For basic guidelines, you can perform any of one of the below height increasing exercises at least two days a week.

  • Two sets of 400m sprints at maximum speed (5 min rest in between sets)
  • 1km of up hill running at your best pace
  • Two minutes of stair climbing at maximum speed
  • Lifting heavy weights for several times i.e. 8 to 12 times and take a little rest in between can improve the hormone release
  • Six sets of 10 to 12 repetitions maximum squats also raised peak HGH significantly

It is recommended that you perform your anaerobic exercise routine early in the morning before breakfast when the blood glucose levels are still low. And remember to avoid sugar or carbohydrates several hours after the training to maximize the production of HGH.
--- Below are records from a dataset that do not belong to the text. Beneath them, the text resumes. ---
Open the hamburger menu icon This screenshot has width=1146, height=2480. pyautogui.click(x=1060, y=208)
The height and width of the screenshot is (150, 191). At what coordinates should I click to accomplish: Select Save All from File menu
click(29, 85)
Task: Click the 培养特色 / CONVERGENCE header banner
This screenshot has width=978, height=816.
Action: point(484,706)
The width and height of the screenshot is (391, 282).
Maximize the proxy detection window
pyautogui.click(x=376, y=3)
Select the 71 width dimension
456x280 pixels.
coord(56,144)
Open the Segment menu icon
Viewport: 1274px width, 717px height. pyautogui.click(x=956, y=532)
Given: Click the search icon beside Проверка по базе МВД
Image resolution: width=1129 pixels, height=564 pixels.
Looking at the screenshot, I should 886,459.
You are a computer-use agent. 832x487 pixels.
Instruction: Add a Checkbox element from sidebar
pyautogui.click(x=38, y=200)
You can also add exercises that use the most muscle fibers to your workout routine. Avoid exercises that made solely for isolation.

Once you are an adult you only have a very limited option to increase your height since your height growth spate already passed. One of the options is to perform height increasing exercises to make you taller.

When done properly, height increasing exercises may increase an adult's height effectively and significantly. Several height increasing exercises you can perform:

Another way to increase height for an adult is by improving your posture. If you are a natural sloucher you certainly will appear shorter than those that don't slouch. This is because if you slouch all the time your spine muscles will get shorten in time, become less flexible and make you lose some height. So it really will make a big difference to your height appearance or in other words, make you taller when you have a good posture.

Incorporating a weight training regimen is a great way to improve you posture. Exercises such as stiff-legged dead lifts, single arm rows and shrugs, and bent over rows are some of best exercises for the back muscles. They also help to keep your shoulder in proper position and strengthen and straighten the back significantly.

Squeezing your shoulder blades together while pulling your shoulders back is also a great way to strengthen your back muscles. This is especially appropriate if you have a desk job. You can do it 10 to 12 times ever 3 hours or so. Doing it routinely will help you to be more aware of your posture and make you taller.

Getting into yoga, Pilates or Alexander technique exercise routine is also a great help in improving your posture.

Finally, besides getting into height increasing exercises regimen that make you taller, you should also incorporate aerobic exercises in your daily activity regimen since it will increase the blood flow throughout the body, as well as growth producing hormones.

Disclaimer: This information is not presented by a medical practitioner and is for educational and informational purposes only. It is not intended to be a substitute for professional advice, diagnosis, or treatment.